++++ Exercise material
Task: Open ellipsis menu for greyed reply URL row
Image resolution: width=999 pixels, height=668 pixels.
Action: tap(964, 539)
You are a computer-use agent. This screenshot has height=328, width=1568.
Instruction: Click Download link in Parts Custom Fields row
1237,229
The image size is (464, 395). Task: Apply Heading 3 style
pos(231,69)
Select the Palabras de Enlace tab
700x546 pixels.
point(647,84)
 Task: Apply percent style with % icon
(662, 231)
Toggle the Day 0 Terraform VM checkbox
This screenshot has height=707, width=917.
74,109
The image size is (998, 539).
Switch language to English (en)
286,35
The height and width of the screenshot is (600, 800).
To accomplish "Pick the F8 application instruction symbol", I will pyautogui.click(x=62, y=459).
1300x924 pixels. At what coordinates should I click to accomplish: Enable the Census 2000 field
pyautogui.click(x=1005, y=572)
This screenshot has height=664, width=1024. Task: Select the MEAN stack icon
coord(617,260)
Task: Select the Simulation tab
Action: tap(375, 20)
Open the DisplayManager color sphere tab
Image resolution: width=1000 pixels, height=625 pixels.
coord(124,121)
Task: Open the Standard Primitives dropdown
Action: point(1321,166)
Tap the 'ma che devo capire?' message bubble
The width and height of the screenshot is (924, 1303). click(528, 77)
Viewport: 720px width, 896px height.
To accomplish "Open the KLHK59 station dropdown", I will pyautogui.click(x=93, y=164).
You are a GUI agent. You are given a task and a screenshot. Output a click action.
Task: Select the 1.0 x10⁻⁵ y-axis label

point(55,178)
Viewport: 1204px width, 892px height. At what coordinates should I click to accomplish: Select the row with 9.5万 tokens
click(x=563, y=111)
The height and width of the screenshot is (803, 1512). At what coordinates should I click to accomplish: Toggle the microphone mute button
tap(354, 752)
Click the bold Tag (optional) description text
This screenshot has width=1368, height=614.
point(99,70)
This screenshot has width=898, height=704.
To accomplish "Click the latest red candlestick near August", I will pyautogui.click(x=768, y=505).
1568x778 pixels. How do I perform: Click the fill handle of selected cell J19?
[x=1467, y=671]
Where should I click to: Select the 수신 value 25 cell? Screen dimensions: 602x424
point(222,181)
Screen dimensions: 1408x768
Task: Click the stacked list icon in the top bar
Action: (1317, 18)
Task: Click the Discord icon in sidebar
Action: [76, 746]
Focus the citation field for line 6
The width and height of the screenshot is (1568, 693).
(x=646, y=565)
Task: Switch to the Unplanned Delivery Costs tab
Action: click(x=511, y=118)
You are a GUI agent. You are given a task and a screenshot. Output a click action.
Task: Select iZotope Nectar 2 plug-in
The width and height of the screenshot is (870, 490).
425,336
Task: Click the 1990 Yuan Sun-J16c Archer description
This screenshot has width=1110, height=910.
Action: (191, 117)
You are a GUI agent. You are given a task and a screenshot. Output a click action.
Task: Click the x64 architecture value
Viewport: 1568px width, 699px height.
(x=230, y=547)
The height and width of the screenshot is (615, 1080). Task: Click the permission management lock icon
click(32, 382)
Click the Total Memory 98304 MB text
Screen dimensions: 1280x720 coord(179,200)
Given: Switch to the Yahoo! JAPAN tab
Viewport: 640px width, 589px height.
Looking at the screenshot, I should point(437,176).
++++++++
Your instructions
Using the listing, copy every line where the word "will" shows up.

Result of this exercise
To accomplish "Pick the F8 application instruction symbol", I will pyautogui.click(x=62, y=459).
To accomplish "Open the KLHK59 station dropdown", I will pyautogui.click(x=93, y=164).
To accomplish "Click the latest red candlestick near August", I will pyautogui.click(x=768, y=505).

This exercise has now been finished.